I can, however, enjoy a goofy lead—the Stephen King knock-off Hall Baltimore (Val Kilmer)—because B-movie fare needs humor. Rooted in the frankness of reality enough to see through the absurdity of this town, he’s able to mock it with us during his descent into its horror story of mass murder. Needing to write one more supermarket best seller for his publisher before creating something closer to the heart, writer’s block hits hard just as his wife screams for money. Without an idea or even the means to find one, Baltimore pilfers the mind of an over-anxious sheriff named Bobby LaGrange (Bruce Dern). Holding the inane idea of a ‘vampire executioner’, inspired by the staked young girl cooling in the morgue, LaGrange tries to earn his fifteen minutes of fame while Baltimore strings him along. The author doesn’t think the idea is too bad, but in order to get an advance payment he’ll need a bulletproof ending. And that’s where Poe (Ben Chaplin) comes along in dream.

Brought forth with a ghostly glow, Poe’s amber lantern leads Baltimore through time—yes, this is possible because the town’s clock tower has seven faces all with different readouts. They discuss inspirations and how to write a book by starting from the end, something even Charles Dickens once asked the master of macabre to teach him. A young girl named V (Elle Fanning) also arrives through these dreams, the ghost of a Pastor Allan Floyd victim. One of twelve murdered, she hopes to expose the horrors of her demise by traveling back in time to watch the massacre. The mysterious goth Flamingo (Alden Ehrenreich) from across the river is introduced; Ouija boards are used; and, unsurprisingly, the perfect end to the story for Baltimore’s book is unearthed. Each thread interweaves oddly, some proving to be completely unnecessary and others red herrings to keep the identity of the new killer secret. Sadly we don’t care about this revelation or whether Baltimore’s book gets made.

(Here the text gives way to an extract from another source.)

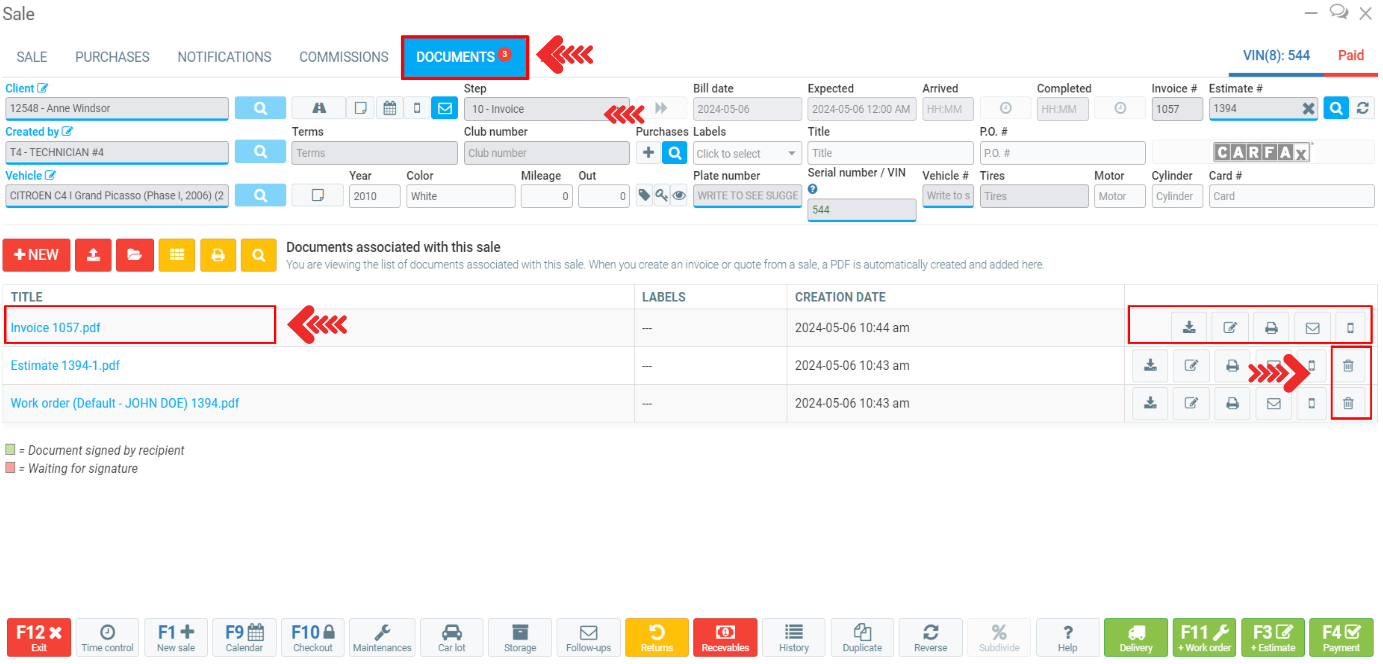Click the yellow grid view icon button

click(176, 255)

All Twixt does give us is the joke of its absurdity to laugh at as we wait for the end. Kilmer fictionalized version of Coppola is the bright spot, having fun doing impressions and wandering the tale; Anthony Fusco is fantastic as the pastor, the pedophilic undertones showing through; and Chaplin’s Poe is a stoic, expressionless visage of pure artifice—what we imagine he would be. Dern threatens to derail the whole train with his broad comic stylings as the inclusion of cameos from David Paymer and Joanne Whalley elicit grins. Fanning is creepy, the glow of her and the ghosts against the controlled blue filter a gorgeous effect proving some experiments do work. The same can’t be said for the overuse of split screen of the complete waste of 3D utilized for no reason. It’s all part of a strange whole that never reaches the heights of its concept’s potential. The endings verisimilitude almost makes it necessary viewing for the director’s oeuvre, but as a film outside that purpose, I can’t say it’s worth your time.